### PROVIDED PASSAGE
Global Garage’s Favorite Records of 2021

2021. What a year, am I right? Good thing there was a lot of fantastic music to keep us relatively sane or help us at least channel some of our insanity.

Below are 50 records that really caught our ear and stuck with us over the past year; a good portion of which are debut full-length records which was super exciting to see. This is, of course, by no means a comprehensive list of music that moved us in some way. So, thank you to all who released music this year and reached out to us here at Global Garage. We couldn’t do this show without you.

Region: Africa

Francis Bebey – Dibiye [Reissue] (Cameroon)
One of the greatest musical luminaries to emerge from Douala, much of Bebey’s written and musical works have provided inspiration to psych songwriters the world over for 50 years. Originally released in 1996 and now reissued two decades after Bebey’s passing, Dibiye provides a sense of wisdom and lightness – a salve to difficult times, and a testament to a lifetime of dedication to the craft. – Chris

Les Filles de Illighadad – At Pioneer Works (Niger)

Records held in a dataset

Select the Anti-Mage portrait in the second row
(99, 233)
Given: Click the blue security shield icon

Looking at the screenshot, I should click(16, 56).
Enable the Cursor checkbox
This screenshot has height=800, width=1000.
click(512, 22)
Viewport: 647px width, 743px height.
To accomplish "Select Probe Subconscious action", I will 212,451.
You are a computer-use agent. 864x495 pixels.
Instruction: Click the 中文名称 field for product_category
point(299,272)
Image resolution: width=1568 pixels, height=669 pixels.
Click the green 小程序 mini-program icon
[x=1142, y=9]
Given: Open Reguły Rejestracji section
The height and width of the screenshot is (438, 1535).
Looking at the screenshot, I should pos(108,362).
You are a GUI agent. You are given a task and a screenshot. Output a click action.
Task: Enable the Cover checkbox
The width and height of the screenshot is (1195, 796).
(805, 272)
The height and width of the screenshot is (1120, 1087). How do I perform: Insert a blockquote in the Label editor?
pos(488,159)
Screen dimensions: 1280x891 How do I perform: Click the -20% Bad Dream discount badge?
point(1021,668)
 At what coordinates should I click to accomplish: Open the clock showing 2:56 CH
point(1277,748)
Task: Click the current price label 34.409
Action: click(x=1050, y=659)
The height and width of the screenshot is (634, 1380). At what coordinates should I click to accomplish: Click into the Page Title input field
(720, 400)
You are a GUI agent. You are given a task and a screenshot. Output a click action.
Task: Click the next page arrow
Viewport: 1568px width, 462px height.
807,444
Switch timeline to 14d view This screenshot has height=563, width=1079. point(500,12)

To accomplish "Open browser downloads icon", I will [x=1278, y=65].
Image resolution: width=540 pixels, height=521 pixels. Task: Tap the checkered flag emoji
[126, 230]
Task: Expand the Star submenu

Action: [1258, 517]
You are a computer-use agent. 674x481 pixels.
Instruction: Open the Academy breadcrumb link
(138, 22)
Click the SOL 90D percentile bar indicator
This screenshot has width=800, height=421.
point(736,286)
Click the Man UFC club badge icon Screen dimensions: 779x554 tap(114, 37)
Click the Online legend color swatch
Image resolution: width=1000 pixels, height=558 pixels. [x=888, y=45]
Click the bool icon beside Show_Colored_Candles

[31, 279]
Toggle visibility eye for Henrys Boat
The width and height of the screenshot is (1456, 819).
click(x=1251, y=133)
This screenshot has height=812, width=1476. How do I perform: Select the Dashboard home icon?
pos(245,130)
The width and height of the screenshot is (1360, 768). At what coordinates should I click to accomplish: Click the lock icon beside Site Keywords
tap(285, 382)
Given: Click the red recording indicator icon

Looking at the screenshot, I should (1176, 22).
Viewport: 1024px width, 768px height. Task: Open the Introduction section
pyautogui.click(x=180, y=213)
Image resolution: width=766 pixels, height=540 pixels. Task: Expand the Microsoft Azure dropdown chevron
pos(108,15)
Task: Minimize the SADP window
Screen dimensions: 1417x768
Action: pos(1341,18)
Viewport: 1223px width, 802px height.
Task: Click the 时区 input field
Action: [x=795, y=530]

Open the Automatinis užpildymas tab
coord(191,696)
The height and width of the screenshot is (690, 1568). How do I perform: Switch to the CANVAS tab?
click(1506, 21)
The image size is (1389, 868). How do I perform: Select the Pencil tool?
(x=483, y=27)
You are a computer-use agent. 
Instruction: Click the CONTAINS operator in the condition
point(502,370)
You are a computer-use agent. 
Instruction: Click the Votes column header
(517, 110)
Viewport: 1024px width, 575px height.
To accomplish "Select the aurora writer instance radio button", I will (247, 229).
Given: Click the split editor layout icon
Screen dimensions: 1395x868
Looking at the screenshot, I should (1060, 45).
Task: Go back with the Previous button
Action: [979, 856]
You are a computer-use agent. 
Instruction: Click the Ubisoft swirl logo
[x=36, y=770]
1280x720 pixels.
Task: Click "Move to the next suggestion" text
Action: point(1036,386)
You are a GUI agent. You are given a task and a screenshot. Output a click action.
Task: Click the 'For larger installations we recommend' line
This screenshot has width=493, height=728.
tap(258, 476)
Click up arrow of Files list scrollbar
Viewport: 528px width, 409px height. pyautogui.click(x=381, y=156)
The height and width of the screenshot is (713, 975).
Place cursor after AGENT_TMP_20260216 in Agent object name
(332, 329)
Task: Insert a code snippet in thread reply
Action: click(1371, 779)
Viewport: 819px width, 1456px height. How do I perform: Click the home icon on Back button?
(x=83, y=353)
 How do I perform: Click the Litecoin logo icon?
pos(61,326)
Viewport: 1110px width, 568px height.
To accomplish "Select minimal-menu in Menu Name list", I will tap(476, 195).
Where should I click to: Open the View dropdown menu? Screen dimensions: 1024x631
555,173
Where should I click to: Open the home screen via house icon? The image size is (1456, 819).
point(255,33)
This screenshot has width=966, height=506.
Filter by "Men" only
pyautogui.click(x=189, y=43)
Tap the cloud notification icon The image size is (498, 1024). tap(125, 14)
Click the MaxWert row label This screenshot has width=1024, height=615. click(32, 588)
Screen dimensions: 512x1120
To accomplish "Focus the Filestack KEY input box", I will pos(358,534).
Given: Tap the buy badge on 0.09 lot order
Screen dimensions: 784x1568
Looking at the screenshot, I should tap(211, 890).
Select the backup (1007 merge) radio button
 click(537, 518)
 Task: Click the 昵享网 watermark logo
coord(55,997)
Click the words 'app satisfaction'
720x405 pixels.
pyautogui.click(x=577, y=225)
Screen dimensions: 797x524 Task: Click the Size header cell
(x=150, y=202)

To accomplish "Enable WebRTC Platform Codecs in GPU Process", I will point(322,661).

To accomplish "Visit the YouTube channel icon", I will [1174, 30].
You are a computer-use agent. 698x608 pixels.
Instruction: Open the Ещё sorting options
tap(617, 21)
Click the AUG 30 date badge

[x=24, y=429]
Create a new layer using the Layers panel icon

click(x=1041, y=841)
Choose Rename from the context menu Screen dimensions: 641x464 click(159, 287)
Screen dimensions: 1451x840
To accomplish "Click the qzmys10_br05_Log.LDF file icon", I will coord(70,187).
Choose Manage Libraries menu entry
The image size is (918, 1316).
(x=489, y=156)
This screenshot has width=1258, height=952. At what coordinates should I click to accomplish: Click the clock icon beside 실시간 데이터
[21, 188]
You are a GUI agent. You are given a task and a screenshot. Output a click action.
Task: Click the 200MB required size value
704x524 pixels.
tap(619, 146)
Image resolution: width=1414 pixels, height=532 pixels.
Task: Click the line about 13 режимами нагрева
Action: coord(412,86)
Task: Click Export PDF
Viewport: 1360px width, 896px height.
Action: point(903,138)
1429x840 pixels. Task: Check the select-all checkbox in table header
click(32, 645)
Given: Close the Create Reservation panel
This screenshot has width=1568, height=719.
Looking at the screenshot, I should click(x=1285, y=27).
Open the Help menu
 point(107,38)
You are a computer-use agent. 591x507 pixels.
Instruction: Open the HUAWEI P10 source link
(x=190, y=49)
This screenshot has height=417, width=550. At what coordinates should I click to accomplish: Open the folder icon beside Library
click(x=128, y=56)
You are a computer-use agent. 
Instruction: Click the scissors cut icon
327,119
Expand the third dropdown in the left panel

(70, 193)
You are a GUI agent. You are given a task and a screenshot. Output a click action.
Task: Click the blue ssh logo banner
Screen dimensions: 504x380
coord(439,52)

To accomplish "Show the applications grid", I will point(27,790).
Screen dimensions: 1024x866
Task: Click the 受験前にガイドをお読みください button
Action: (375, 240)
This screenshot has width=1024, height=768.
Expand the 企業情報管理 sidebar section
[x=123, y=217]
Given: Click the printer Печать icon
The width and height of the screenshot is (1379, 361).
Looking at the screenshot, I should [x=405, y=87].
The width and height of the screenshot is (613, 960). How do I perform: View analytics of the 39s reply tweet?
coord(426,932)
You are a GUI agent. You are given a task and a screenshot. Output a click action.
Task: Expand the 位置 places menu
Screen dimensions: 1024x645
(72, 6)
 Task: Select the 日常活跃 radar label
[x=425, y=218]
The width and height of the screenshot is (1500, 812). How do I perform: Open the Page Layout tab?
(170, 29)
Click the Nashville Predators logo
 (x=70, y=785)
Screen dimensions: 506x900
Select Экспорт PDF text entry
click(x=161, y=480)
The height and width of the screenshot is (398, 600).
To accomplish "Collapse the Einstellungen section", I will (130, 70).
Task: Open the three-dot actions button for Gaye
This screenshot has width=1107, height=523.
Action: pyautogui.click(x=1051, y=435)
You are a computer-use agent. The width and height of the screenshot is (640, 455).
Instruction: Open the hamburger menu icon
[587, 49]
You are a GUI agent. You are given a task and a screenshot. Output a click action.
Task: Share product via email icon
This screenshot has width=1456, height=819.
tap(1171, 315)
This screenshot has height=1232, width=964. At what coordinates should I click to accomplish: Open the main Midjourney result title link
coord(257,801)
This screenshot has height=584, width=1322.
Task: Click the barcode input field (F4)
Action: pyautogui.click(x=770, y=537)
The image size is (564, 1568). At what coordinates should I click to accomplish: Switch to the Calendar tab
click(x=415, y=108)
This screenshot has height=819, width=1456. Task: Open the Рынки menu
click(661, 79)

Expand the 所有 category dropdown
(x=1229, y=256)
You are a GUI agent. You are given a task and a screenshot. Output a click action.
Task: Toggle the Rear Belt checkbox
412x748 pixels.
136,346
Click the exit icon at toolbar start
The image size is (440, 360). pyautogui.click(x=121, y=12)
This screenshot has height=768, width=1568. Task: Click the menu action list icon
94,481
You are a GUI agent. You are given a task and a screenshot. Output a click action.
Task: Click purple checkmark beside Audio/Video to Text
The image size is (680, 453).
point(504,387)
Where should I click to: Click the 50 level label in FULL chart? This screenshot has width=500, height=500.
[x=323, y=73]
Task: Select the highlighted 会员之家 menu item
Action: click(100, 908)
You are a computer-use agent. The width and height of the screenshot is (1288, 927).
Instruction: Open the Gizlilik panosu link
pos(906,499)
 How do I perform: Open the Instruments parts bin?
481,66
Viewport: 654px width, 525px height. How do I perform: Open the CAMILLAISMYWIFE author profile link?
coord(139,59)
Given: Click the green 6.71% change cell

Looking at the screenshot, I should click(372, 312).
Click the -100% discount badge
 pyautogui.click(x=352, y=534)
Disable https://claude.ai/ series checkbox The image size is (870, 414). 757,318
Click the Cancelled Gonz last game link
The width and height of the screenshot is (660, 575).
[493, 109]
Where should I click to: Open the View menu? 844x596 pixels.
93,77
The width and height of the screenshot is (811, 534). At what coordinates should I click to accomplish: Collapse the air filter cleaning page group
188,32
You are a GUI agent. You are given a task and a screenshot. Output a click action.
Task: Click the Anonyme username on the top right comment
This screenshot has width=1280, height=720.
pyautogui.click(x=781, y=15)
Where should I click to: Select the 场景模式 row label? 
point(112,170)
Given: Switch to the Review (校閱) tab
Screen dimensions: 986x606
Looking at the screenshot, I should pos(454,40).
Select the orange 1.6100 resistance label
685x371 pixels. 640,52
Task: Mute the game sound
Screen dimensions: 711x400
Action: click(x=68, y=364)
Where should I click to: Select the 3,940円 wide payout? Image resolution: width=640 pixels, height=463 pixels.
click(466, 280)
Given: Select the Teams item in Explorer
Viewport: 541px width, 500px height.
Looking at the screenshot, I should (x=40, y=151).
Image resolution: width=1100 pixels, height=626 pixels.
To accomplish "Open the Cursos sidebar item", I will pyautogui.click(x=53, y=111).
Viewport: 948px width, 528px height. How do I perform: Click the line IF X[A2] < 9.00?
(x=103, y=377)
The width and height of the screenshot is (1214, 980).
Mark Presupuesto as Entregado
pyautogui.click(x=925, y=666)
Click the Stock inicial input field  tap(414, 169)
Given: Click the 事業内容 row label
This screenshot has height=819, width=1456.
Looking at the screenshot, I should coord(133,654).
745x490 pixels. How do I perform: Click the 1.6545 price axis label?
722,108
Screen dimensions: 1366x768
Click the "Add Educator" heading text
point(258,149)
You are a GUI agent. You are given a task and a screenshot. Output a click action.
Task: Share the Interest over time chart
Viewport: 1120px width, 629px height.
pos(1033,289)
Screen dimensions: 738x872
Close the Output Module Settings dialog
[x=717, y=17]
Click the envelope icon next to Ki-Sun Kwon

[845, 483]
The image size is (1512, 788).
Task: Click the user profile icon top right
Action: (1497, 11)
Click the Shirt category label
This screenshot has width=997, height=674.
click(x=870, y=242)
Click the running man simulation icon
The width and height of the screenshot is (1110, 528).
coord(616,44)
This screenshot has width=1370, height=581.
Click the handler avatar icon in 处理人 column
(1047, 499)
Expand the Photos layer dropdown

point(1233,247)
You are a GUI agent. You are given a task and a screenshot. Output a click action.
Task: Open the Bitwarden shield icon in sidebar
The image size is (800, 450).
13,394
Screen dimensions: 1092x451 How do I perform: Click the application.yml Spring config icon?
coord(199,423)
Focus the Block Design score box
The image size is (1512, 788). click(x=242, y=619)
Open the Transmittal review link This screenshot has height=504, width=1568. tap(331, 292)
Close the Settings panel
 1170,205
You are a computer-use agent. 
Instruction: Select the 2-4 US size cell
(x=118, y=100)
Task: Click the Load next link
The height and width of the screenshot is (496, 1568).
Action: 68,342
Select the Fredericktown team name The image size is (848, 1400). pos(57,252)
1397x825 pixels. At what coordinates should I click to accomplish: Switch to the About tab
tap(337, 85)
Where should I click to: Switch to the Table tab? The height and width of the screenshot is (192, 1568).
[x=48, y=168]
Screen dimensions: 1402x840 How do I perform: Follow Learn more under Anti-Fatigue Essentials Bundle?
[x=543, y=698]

### WRITTEN INSTRUCTION 1
Can you rewrite the stretch of the favorite-records list from "Region: Africa" through "Pioneer Works (Niger)", swapping "salve" for "balm"?
### WRITTEN INSTRUCTION 2
Could you carry on the favorite-records list from the point where it stops?

### FINAL ANSWER 1
Region: Africa

Francis Bebey – Dibiye [Reissue] (Cameroon)
One of the greatest musical luminaries to emerge from Douala, much of Bebey’s written and musical works have provided inspiration to psych songwriters the world over for 50 years. Originally released in 1996 and now reissued two decades after Bebey’s passing, Dibiye provides a sense of wisdom and lightness – a balm to difficult times, and a testament to a lifetime of dedication to the craft. – Chris

Les Filles de Illighadad – At Pioneer Works (Niger)

### FINAL ANSWER 2
Would it be cool if I called Les Filles de Illighadad the Dixie Chicks of the Sahara? I truly mean it as the highest compliment to make the comparisons: proficiency in the genre (irresistible Tuareg guitar riffs) transfixing group vocals, and the fact that they defy norms simply by existing in a male-dominated arena – and telling their own story. At Pioneer Works showcases the feeling of community– using the space beyond the studio and boundaries of a typical full-length to their advantage. – Chris

Mdou Moctar – Afrique Victime (Niger)
Mdou Moctar continues to soar, surpassing the already fantastic Ilana: The Creator. Though I do not speak or understand the Tamasheq language, the vocals are so full of expression that the mood, message, and intent is communicated over thumping, danceable jams and hypnotic Tuarag guitar styling. Also, as a bassist myself, I feel like I must specifically call out Mikey Coltun’s playing because those high energy runs are so fucking groovy it almost makes me angry at how good they are. – Ryan

Montparnasse Musique – S/T (Algeria)
The lead track “Panter” from the debut EP from MP kicks off with a pretty unique guitar loop – and the kind of bass hit that might make one think, “oh yeah this is just some really good Johannesburg afrohouse.” Yet if you delve further into these tracks, you may discover that this isn’t just a bunch of samples slapped together: alongside trendy gqom and electro you’ll find acoustic instrumentation and vocal contributions from Congolese artists like Basokin and Kasai All-Stars. That a record like this can even exist is a testament to the constant collaboration of the ever-innovating global electronic scene. – Chris

Vaudou Game – Noussin (Togo)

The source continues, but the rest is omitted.